La veo acercarse pero nunca alcanzo una distancia apropiada para observar los detalles de su rostro, tal es el tiempo y el espacio donde ella aparece, tan particular que la distancia incluso toma otro valor y se puede estar cerca y lejos a la vez, acertar justo a la medida y no errarle en ninguna estimación porque todas y cada una de las distancias que hay en este mundo que recién percibo son siempre adecuadas, justas, precisas y exactas. Esta abolición de tiempo, espacio y espesor le da al mundo una condición sólida, de eternidad trivial donde una cosa puede resultar a la vez idéntica y diferente de otra y los sucesos reorganizan al mundo tanto para atrás como para adelante, sumido como está el mundo en un tiempo indefinido donde no hubo pasado ni habrá futuro pero es dudoso que haya presente, donde las cosas que ocurren no dejan marca, habilitadas como están para volver a ocurrir en distintos e intercambiables grados. La veo acercarse pero no alcanzo a ver qué clase de marcas hay en su rostro: es probable que en este tiempo no haya más que una cosa indefinida donde la juventud se mezcle con la madurez y ésta a su vez se entrelace en una milonga interminable y serpenteante con la vejez y vayan aflorando todas en un coro disonante, con quintas, que resulten incluso como la armonía de antes de don Juan Sebastián sin resultar jamás armónicas ni ofrecer aristas disonantes.

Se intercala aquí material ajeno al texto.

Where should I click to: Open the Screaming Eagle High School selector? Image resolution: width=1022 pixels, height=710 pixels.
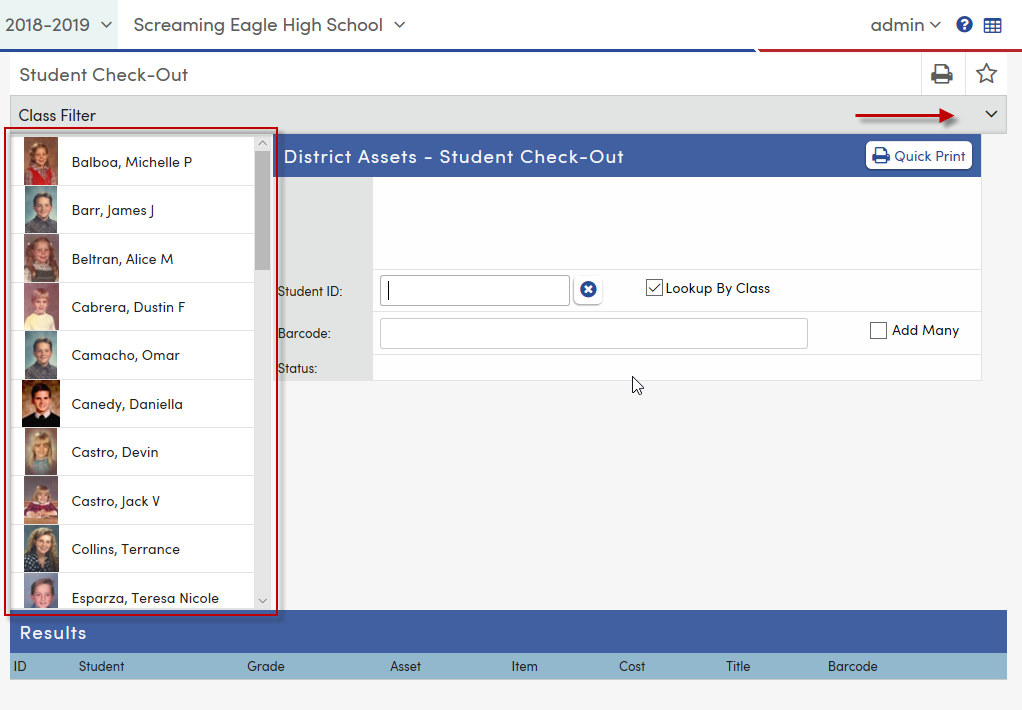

Intento, mirando más allá del horizonte ver si hay algo, un signo, una muestra, un indicio que señale que fuera de los límites de mi percepción haya sucesos sucesivos orientados en el pasado el presente el futuro, en un espacio donde realmente se puedan reconocer los límites, las distancias, los bordes, los inicios, intento reconocer en el vuelo de las aves algo más que el caprichoso devenir de un tiempo sin sentido, en un espacio sin distancias, en un mundo sin espesor.
Atardece, me inquieta y me ilusiona saber que el movimiento del sol continúa, que más allá hay cosas invariantes en las que se puede confiar.